--- START ENTRIES SUPPLIED ---

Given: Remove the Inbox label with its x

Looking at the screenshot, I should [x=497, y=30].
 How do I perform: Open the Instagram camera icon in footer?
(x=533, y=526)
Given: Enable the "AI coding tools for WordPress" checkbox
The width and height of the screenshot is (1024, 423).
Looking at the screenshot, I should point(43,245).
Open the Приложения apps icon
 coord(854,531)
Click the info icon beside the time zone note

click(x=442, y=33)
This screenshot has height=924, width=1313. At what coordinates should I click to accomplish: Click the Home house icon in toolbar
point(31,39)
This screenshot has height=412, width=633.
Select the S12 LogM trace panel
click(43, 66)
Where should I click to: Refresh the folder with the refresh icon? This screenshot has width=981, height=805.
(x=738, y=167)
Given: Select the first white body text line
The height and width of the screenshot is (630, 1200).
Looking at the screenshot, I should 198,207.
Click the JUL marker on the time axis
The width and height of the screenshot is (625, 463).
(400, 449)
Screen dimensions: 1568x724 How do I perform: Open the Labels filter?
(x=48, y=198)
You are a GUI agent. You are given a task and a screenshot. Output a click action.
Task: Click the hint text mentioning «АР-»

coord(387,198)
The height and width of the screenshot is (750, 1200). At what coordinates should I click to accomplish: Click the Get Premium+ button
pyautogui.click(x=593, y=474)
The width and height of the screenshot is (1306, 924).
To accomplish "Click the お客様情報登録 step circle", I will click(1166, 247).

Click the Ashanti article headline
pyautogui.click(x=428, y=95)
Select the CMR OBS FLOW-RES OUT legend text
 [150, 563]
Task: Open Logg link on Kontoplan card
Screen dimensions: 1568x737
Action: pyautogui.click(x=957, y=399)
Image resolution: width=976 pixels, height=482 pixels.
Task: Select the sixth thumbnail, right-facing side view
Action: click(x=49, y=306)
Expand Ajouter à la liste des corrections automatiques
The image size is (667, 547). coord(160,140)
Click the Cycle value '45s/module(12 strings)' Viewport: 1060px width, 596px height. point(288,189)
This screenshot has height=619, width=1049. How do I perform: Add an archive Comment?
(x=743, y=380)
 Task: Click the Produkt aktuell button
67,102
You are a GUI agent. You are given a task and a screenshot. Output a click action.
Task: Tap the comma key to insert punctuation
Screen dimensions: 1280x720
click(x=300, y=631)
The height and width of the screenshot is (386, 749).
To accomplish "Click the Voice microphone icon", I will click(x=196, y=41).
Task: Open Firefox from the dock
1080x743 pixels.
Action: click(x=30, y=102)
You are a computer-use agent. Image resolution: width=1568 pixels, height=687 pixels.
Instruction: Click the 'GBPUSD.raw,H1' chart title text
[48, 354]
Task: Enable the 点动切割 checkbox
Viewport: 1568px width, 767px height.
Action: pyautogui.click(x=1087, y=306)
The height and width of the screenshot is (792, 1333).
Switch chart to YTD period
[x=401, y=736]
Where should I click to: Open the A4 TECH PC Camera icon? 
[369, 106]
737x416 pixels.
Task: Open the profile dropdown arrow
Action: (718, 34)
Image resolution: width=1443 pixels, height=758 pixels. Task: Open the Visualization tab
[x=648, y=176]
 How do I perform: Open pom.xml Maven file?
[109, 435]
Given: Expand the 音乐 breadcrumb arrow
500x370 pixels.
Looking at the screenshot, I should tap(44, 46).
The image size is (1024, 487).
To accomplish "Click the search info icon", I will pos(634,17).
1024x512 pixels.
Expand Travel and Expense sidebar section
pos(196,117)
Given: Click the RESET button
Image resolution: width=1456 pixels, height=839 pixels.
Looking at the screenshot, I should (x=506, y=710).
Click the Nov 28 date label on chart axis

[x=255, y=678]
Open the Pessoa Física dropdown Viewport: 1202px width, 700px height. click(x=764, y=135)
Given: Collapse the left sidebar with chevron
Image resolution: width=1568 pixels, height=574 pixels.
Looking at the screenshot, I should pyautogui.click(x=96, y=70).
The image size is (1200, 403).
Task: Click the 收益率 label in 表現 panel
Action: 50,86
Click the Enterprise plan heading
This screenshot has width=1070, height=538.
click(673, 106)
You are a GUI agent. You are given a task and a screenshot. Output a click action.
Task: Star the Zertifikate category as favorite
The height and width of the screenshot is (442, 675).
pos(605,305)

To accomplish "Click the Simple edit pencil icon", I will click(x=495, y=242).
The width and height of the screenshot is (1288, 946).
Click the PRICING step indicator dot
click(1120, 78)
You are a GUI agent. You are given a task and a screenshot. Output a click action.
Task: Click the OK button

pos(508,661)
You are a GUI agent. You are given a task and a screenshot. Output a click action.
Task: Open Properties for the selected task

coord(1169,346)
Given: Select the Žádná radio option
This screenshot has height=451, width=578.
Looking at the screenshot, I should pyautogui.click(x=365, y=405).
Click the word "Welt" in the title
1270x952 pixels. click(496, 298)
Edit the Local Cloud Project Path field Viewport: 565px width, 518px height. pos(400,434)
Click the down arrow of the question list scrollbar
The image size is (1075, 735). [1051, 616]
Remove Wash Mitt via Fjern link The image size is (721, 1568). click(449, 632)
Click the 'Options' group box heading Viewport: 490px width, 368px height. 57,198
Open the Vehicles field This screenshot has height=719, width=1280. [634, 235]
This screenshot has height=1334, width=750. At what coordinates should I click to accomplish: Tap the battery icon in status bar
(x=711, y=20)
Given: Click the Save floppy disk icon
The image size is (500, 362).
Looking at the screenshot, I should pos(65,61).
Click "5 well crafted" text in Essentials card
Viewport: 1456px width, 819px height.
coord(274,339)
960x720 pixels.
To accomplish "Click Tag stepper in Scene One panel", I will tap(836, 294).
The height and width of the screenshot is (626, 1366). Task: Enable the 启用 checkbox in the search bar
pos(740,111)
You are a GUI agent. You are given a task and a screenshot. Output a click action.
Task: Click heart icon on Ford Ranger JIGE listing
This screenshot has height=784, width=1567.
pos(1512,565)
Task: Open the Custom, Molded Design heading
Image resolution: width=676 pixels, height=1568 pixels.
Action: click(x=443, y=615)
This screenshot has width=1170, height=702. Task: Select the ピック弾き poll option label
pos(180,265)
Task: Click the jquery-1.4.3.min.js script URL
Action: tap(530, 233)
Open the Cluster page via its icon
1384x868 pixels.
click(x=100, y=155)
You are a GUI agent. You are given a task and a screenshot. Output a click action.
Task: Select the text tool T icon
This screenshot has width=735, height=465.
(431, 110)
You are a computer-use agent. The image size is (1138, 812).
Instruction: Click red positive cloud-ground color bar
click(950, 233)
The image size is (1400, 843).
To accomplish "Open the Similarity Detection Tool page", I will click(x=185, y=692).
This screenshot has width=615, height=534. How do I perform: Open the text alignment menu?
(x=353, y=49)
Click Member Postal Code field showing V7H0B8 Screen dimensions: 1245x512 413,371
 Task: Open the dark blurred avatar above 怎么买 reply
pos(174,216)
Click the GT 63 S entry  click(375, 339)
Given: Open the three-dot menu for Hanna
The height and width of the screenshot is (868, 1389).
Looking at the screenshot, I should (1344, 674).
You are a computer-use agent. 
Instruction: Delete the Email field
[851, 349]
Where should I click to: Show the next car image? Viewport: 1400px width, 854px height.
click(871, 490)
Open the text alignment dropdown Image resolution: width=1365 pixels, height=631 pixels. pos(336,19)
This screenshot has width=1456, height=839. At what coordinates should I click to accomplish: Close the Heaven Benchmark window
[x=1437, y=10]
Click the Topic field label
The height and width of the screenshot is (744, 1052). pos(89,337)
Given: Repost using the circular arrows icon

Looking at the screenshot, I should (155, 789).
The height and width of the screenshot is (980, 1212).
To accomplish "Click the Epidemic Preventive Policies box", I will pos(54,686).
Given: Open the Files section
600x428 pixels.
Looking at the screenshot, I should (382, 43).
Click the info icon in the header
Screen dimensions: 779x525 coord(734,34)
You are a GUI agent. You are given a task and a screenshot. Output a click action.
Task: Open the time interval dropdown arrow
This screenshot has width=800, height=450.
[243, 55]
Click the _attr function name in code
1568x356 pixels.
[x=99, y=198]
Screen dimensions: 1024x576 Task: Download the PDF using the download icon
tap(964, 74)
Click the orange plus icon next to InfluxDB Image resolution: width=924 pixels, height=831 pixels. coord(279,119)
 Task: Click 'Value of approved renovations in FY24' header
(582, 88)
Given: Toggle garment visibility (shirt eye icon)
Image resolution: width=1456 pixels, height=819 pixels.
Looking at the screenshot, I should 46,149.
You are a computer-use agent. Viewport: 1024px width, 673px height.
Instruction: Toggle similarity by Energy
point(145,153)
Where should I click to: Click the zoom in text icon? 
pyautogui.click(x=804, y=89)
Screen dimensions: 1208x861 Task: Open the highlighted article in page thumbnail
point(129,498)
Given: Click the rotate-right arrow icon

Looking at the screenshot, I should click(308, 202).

--- END ENTRIES SUPPLIED ---

YOUR INSTRUCTIONS: Rewrite the entries from the start of the data listing through the line containing "(x=533, y=526)" as a JSON list of strings, one string per line, with blank lines omitted.

OUTPUT:
[
  "Given: Remove the Inbox label with its x",
  "Looking at the screenshot, I should [x=497, y=30].",
  " How do I perform: Open the Instagram camera icon in footer?",
  "(x=533, y=526)"
]